(Texte)
━━━━━━━━━━━━━━━━━━━━

Un mois après l’élection de Nicolas Sarkozy, Ségolène Royal s’adresse aux Français comme si elle avait remporté une grande victoire. Marie-George Buffet semble avoir sauvé ses meubles au sein du Parti Communiste, dont elle devrait rester secrétaire nationale jusqu’à la fin 2008. Olivier Besancenot s’affirme comme le « brave prolétaire » attitré des programmes de télévision. Dominique Voynet n’est plus très méchante avec la « droite », alors que cette dernière prodigue ses conseils à la « gauche » et annonce des nouvelles « ouvertures ». La pièce « Nos politiques sauveront la France » est représentée dans tous les théâtres médiatiques, après une campagne présidentielle où, entre autres, il n’a guère été question des délocalisations. Mais l’ancien patron Pierre Jallatte vient de mettre fin à ses jours à l’âge de 88 ans, suite à l’annonce, par les actuels propriétaires de l’entreprise qu’il avait fondée, d’un projet de délocaliser en Tunisie la totalité de la production. L’ancien directeur de production de Jallatte Georges Argeliès, 75 ans, déclare : « ce sont eux [des dirigeants responsables du projet de délocalisation] et les actionnaires qui ont tué Pierre Jallatte, ce sont des assassins, c’est de leur faute s’il n’est plus là ! ». La mobilisation des salariés a obtenu un report jusqu’au 18 juin de la confirmation de ce plan. Mais que font la « gauche » et la « gauche de la gauche » par rapport aux délocalisations ? Sous le gouvernement de « gauche plurielle » de Lionel Jospin, des records de privatisations ont été battus et la stratégie d’exportation de capitaux des milieux financiers n’a cessé de se développer. En 2007, l’équipe de campagne présidentielle de José Bové a été jusqu’à minimiser l’importance des délocalisations et prétendre que l’affaire serait de la compétence de l’Union Européenne.
Les politiciens de la « gauche » française évitent de parler des délocalisations, voire même en minimisent la portée. Mais la réalité est qu’il s’agit d’une composante essentielle de l’évolution du système en place. L’objectif des milieux financiers étant d’anéantir une « masse salariale » et des standards sociaux fruit de deux siècles de luttes populaires sous le capitalisme.
Fin mars, l’équipe de campagne électorale de José Bové pour les présidentielles françaises expliquait sur son site que « les délocalisations ne peuvent expliquer qu’une petite partie du chômage et des bas salaires en général » et ne proposait aucune mesure réelle pour les empêcher. Dans un chapitre consacré à cette question, quatre types de « mesures » étaient envisagés : « 1. Exiger le remboursement de toutes les aides publiques reçues par les entreprises qui délocalisent. 2. Se protéger contre le dumping social et environnemental, mettre en place des mesures protectionnistes au niveau européen vis-à-vis de pays qui bien qu’ayant le même niveau de développement font du dumping social ou écologique : par exemple le US qui refusent de signer le protocole de Kyoto. 3. interdire les licenciements dans les entreprises qui font des profits. 4. imposer un taux de rentabilité maximal des actions afin de briser cette folle logique qui pousse aux délocalisations ». A savoir, strictement rien. Quant à l’affirmation sur le rôle prétendument limité des délocalisations, c’est d’emblée ignorer sciemment les délocalisations des capitaux et celles des projets à long terme.

━━━━━━━━━━━━━━━━━━━━

(Données fournies)
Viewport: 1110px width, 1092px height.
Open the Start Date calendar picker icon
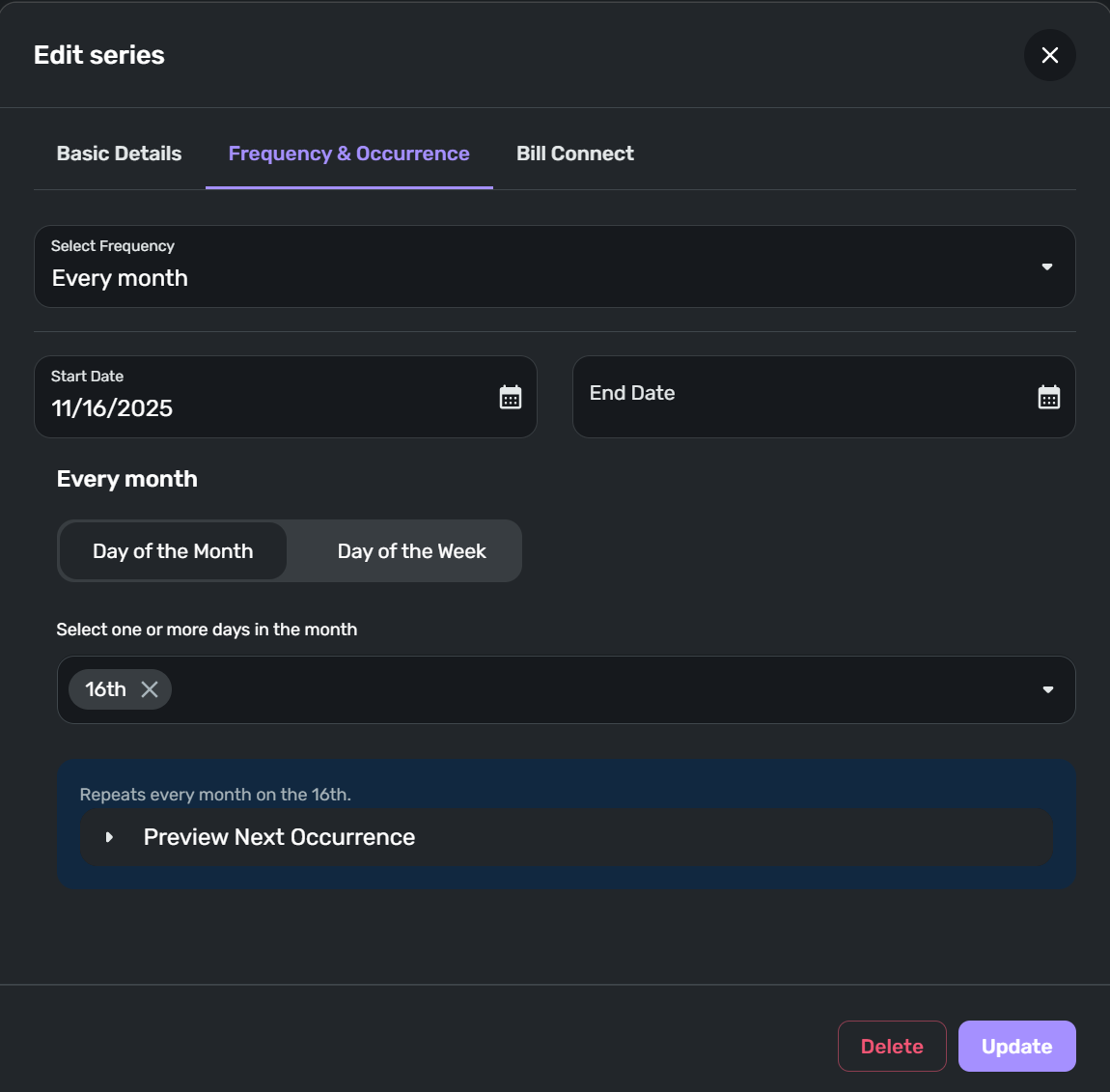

━━━━━━━━━━━━━━━━━━━━

(Consignes)
[A] D'après le texte sur les délocalisations, jusqu'à quelle date la mobilisation des salariés a-t-elle fait reporter la confirmation du plan de délocalisation en Tunisie ?
[B] Rédigez la suite du texte sur les délocalisations à partir de sa dernière phrase.

(Réponses rédigées)
[A] Jusqu'au 18 juin.

[B]
Ce programme de José Bové était fait, de toute évidence, pour que Ségolène Royal et le PS puissent y souscrire. On voit mal ce qu’une entreprise qui délocalise avec l’aide des milieux financiers aurait à faire, post mortem, des aides publiques. Et si les seules « mesures protectionnistes » doivent être prises au niveau « européen », cela signifie qu’on accepte le « marché européen de la main d’oeuvre » avec les 500 millions d’habitants de l’Union Européenne et, à bien d’égards, les plus de 800 millions des pays membres du Conseil de l’Europe (Russie comprise). De surcroît, après un savant mélange démagogique du dumping social avec le dumping écologique, on en arrive à réclamer des mobilisations uniquement contre le dumping provenant directement des Etats-Unis. Sans dire un mot contre le dumping social lié aux délocalisations et aux très bas salaires et standards sociaux imposés à de vastes zones de la planète, avec l’aide de régimes politiques que l’argent des délocalisations aide à son tour à se consolider.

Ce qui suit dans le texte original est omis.